*INFORMATION PROVIDED*:
# # #

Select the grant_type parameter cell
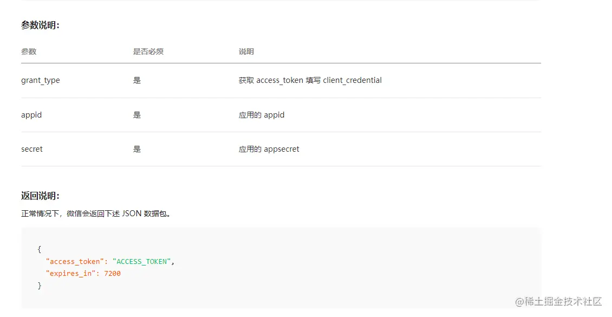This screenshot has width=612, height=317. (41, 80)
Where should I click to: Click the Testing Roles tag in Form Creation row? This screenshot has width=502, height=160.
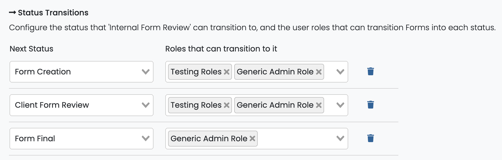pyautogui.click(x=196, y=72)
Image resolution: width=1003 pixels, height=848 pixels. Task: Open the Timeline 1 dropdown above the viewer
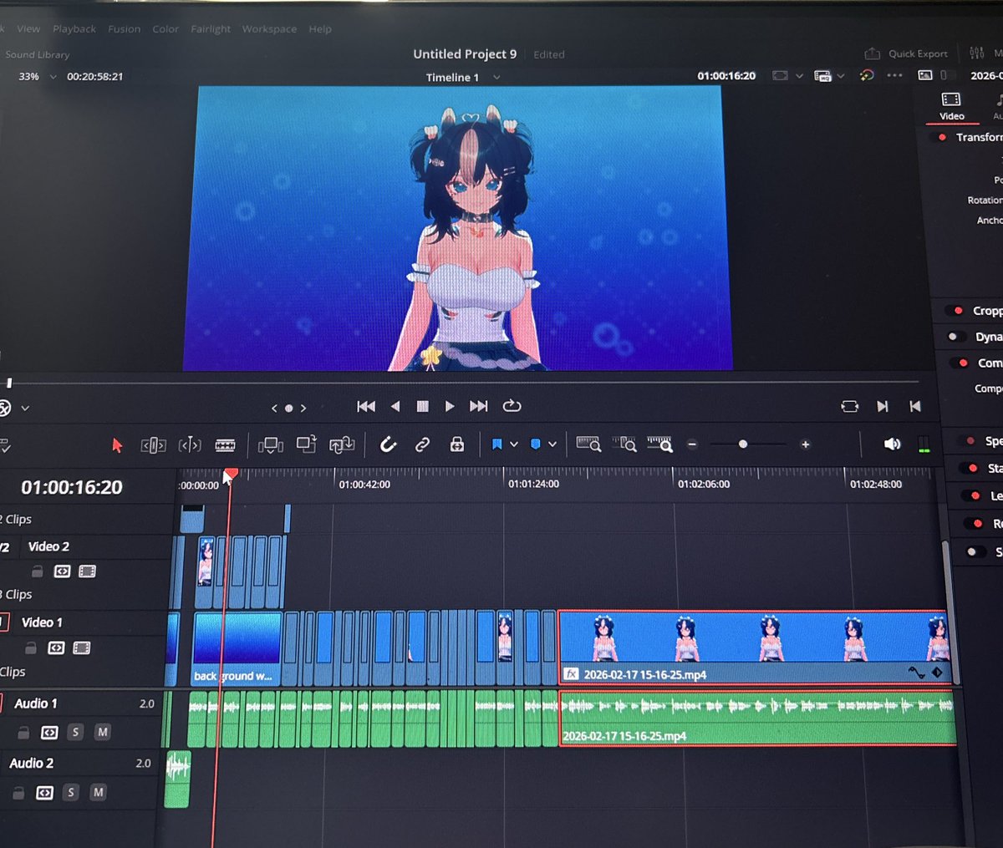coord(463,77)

# # #

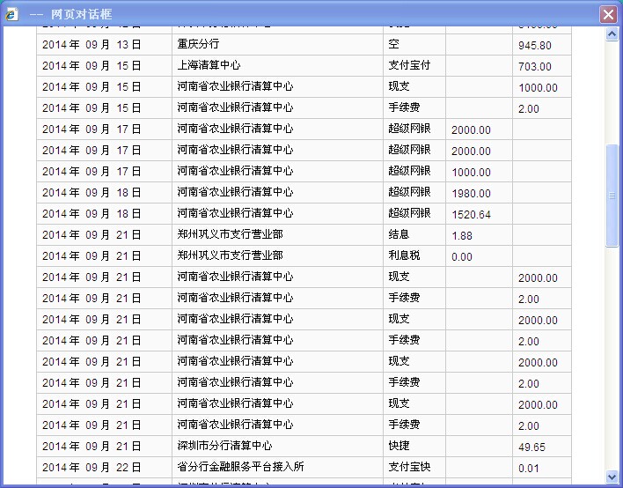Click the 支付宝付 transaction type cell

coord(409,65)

# # #

*DIRECTIONS*: Render the stretch of rows from the line containing "Select the grant_type parameter cell" through the line containing "pyautogui.click(x=196, y=72)" as a two-column CSV with the headers instruction and location. Give one line per row, with each field in quotation marks and line breaks turned into spaces, and leave the pictures out.

*TASK RESULT*:
instruction,location
"Select the grant_type parameter cell","This screenshot has width=612, height=317. (41, 80)"
"Where should I click to: Click the Testing Roles tag in Form Creation row? This screenshot has width=502, height=160.","pyautogui.click(x=196, y=72)"